Речь шла о Лазаре Гадаеве. Его уже не было в живых, его сын Костя загорелся выставкой Лазаря в Музее личных коллекций. С Лазарем у нас были дружеские отношения, помню, как мы собирались в его мастерской, было много разговоров, и он показывал мне чашу, вырезанную руками его погибшего на фронте отца, и Лазарь берег эту чашу, как величайшую драгоценность. Я говорю Антоновой, что речь идет о Лазаре Гадаеве. Она отвечает: «Да, знаю его».
Я: Он недавно ушел, а была бы возможность сделать его небольшую выставку? У него есть цикл «16 остановок Христа». — И положил на стол каталог.
Ирина Александровна смотрит, смотрит, и вдруг подвигает телефон, набирает и спрашивает у кого-то там: «когда у нас свободный зал?». Сделали выставку!
С моей подачи Антонова сделала выставку моего друга Шавката Абдусаламова. Она не знала этого прекрасного художника, мы съездили к нему в мастерскую, она посмотрела работы и в результате два месяца ошеломляющей экспозиции евангельского цикла.
Я всегда Антонову называл герцогиня, или Гейнсборо. Потому что она очень напоминала легкость портретов Гейнсборо. Я ей написал на 90-летие:
«Дорогая Ирина Александровна!
Пишет Вам давний поклонник из Марьиной рощи, Юрий Норштейн.
Поздравляю Вас и со столетием музея, и с Вашим уникальным и обстоятельным Днем Рождения, с Вашим личным Новым годом, который на самом деле называется Эпоха.
… Меня восхищает Ваша отвага, Ваша энергия переживания в мысли, в чувстве, в изображении, Ваша бескомпромиссность в аргументах. Тот, кто не испытал чувства ответственности в одиночку, никогда не поймет, чего стоят те или иные решения. …
Сегодня все музеи мира смотрят на Вас, шлют свое восхищение Вами, и по направлению их взоров мы понимаем, в какой части Земли подлинная точка культурного перекрестка.
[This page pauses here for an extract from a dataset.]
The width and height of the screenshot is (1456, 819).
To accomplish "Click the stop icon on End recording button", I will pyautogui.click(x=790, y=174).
Вот они, самые нужные дороги человечества, если оно провозглашает приоритет культуры в жизни Земли.
…желаю Вам, чтобы Ваши каблучки и далее постукивали по каменным плитам музея, и чтобы те камни, по которым ступила Ваша ножка (снова Пушкин), передавали бы, как по телеграфу, тем камням, которые в ожидании — ждите, идет, идет… шаги приближаются! И пусть шаги действительно приближаются, и по стуку каблучков коллектив будет угадывать, будет ли выволочка или веселый разговор. И пусть стены музея и живопись одушевятся в вашу честь торжественным караулом, передавая из уст в уста: идет, идет!..».
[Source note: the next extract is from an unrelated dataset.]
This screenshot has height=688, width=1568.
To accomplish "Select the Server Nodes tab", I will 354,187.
Поздравление Ирины Александровны с юбилеем от Юрия Норштейна, 2012. © Ю. Норштейн
Владимир Васильев очень преданный посетитель и друг Пушкинского музея, каждый год с разными программами он участвует в фестивале «Декабрьские вечера». Ирина Александровна не раз приглашала его и на съемки нашей передачи, разговаривать не только о музыке, но и об изобразительном искусстве. В 2013 году в музее состоялась выставка коллекции Михаила Барышникова, также балетного танцовщика, и вполне очевидно, что Ирина Александровна попросила Владимира Васильева вместе посмотреть и обсудить его собрание, тогда же мы записали их разговор для передачи, но, как это часто бывало, в 25-минутную программу вошла лишь малая часть неожиданно большой беседы об искусстве начала и середины XX века.